Just a couple of days ago, GitHub wrote a blog article stating that it is now free for teams. Here's the official blog article if you're interested.
In this blog post, I'm not going to discuss what was already discussed by GitHub. Rather, I'll take a different perspective and talk about why this matters to you as an individual developer.
Microsoft ❤️️ GitHub
GitHub has been able to cram in a lot of features for free for everyone which were paid before. How did that happen? - Microsoft's acquisition.
Microsoft made one of its biggest acquisition ever - 7.5 billion dollars - for a git repo hosting website, back in late 2018. There has been so much noise in many communities on the topic. People argue why this was so bad for open source, and how "Microsoft is going to kill GitHub".
But I guess every quarter or so, GitHub proves every single person who argued that way wrong, again and again.
GitHub has since then been rolling out a number of minor and major updates to the platform. They introduced their own package registry, and then later acquired npm this year. All this was made possible because GitHub now has access to Microsoft resources and talent.
What GitHub did
If you just look a couple of years back or so, GitHub was a platform which had:
- No free private repos (for both personal and team accounts)
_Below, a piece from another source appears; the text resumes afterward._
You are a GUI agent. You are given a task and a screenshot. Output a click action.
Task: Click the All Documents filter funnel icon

- No GitHub Actions - CI/CD support
- $9 per month plan for Teams
- Limited number of features
And it was a big deal then too. But since that time, GitHub has really picked up speed both in terms of features on the platform and how it's competing with the competition in a better way. And right now, its strongest competitor is GitLab.
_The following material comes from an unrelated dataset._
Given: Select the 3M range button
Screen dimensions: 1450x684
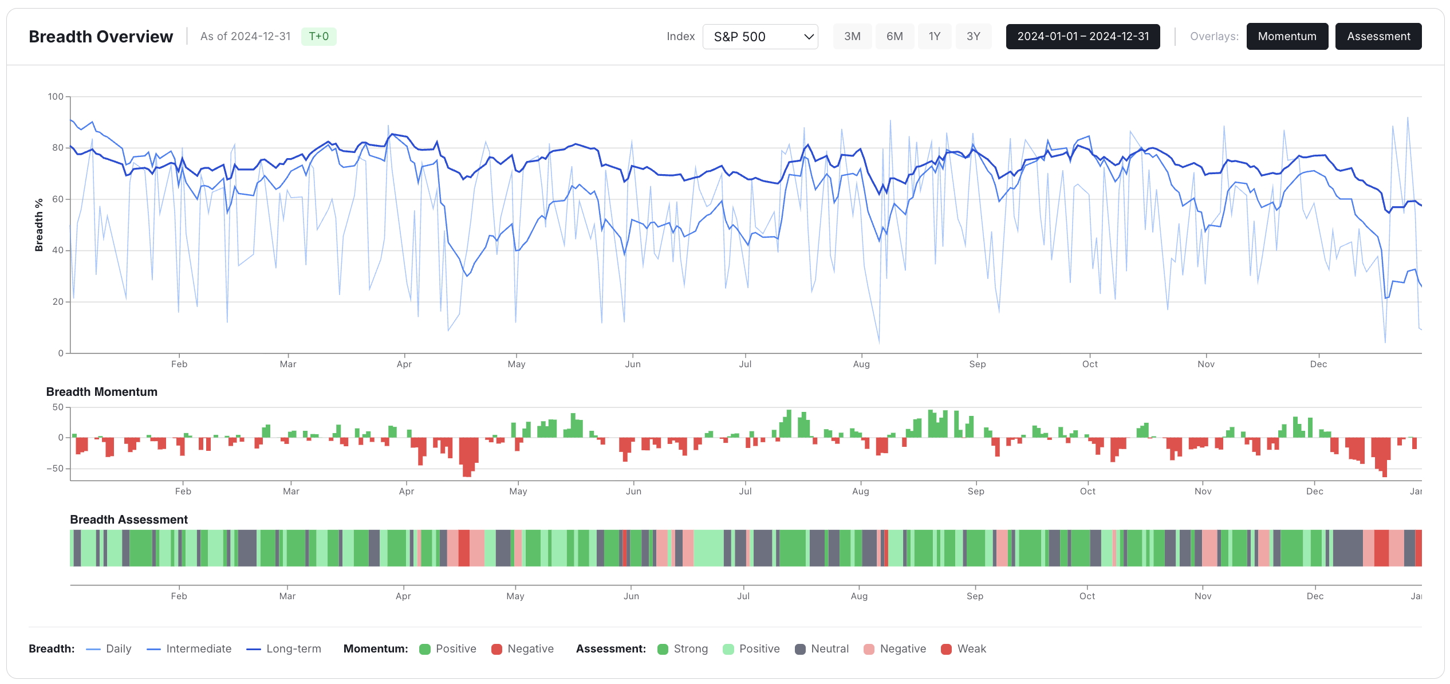Looking at the screenshot, I should tap(852, 37).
GitLab is another git repository hosting service. But it lets you either set it up on their platform (like GitHub) or run your own local GitLab. It also offered plans like GitHub, but with more features and lower prices.
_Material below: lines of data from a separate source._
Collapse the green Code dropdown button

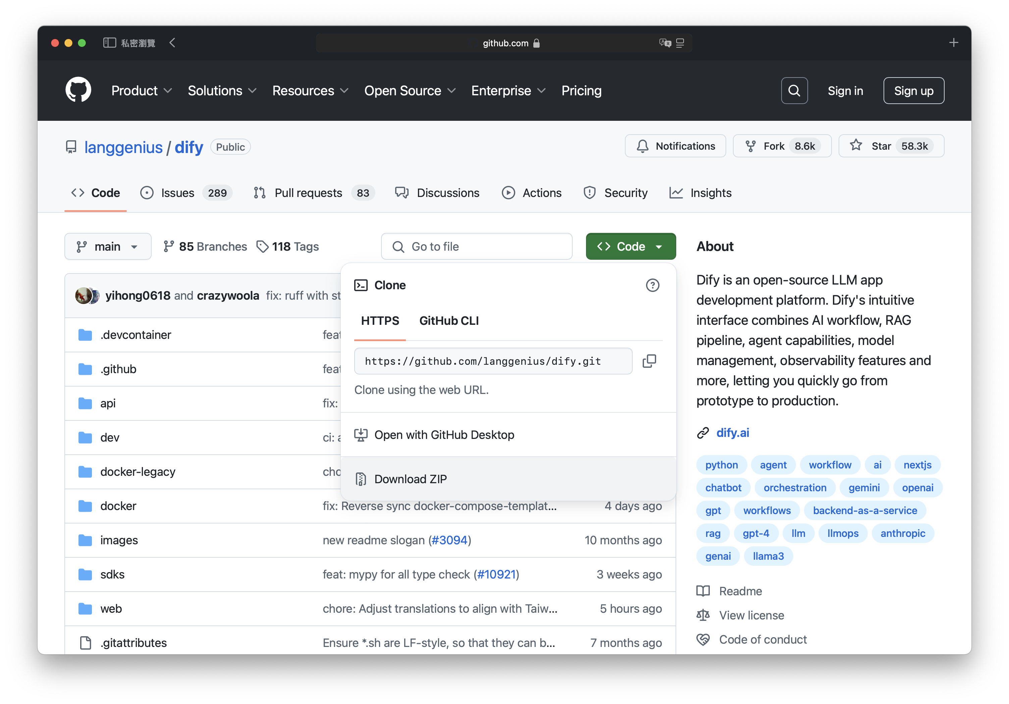(x=630, y=246)
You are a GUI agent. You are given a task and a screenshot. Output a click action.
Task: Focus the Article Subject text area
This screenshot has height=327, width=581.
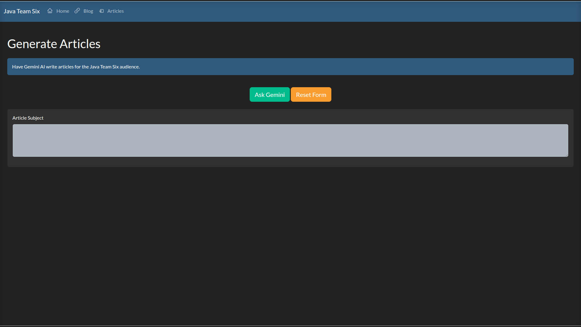click(290, 140)
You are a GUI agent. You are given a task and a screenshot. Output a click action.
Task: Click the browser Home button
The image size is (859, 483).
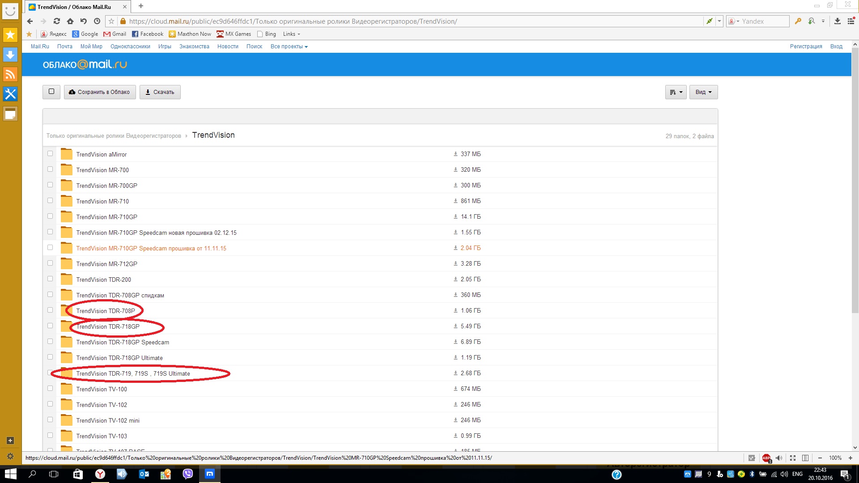click(70, 21)
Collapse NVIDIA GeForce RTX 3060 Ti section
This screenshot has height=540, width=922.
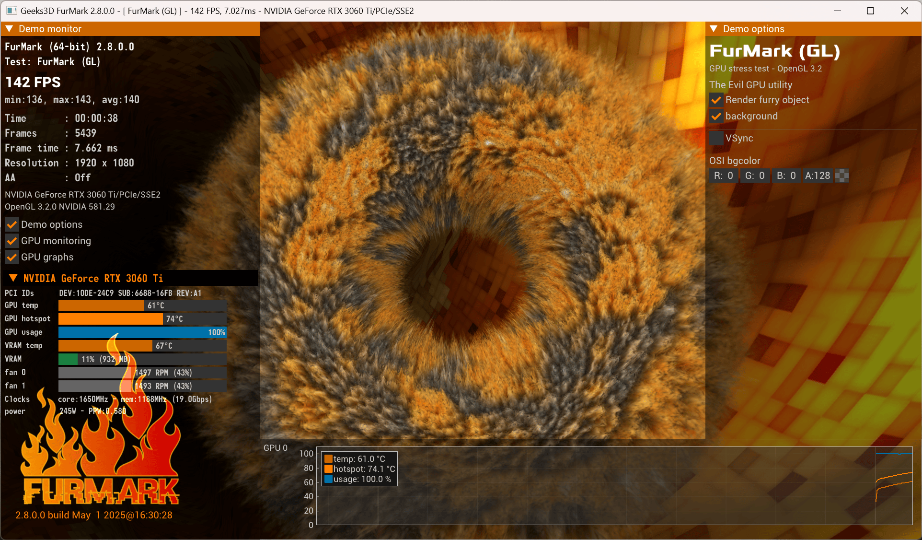coord(13,278)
The announcement made yesterday can basically be summed up by these things:
- GitHub has made public/private repos free for everyone - individual and organization handles - just like GitLab.
- GitHub has dropped the prices of its Team plan from $9 to $4 - the same as what GitLab offers.
- I didn't know a lot about this before today, but GitHub actually comes with something called GitHub Actions. It allows you to do a ton of sweet things with your GitHub repos, like CI/CD - similar to what GitLab offers.
Why does this matter?
At this point, GitHub has honestly leveled up with GitLab. With the powerful ecosystem of GitHub and backing by Microsoft, there's a slim chance you'd want to choose GitLab over GitHub for any specific reason. Especially if you're not tied to either platform. As long as you're not worried about Microsoft stealing your data.
Sure, you can go with GitLab too – it's just a matter of choice. But the thing here is that while GitLab used to win in terms of features, now the two are pretty much equal.
This means that GitHub is all set to compete. And competition creates innovation, which always benefits regular users. Healthy competition is really necessary for the betterment of technology, and this is what we are witnessing right now.
For you, as an individual developer, this means you'll be taken care of more while GitHub focuses on bringing huge value to their enterprise and paying customers - people from which they make money.
Even if GitHub is facing losses right now, they'll be okay because Microsoft is backing them. It's just like Amazon eCommerce does fine despite losses as AWS covers them nice and neat.
Things are getting really interesting out there! I've been personally using CircleCI for codedamn - a platform for developers to learn and grow, for CI/CD. But I've discovered that I can probably centralize it using GitHub Actions only!
Maybe I'll try it out later this week and share with you guys how you can do it too. Till then, keep programming!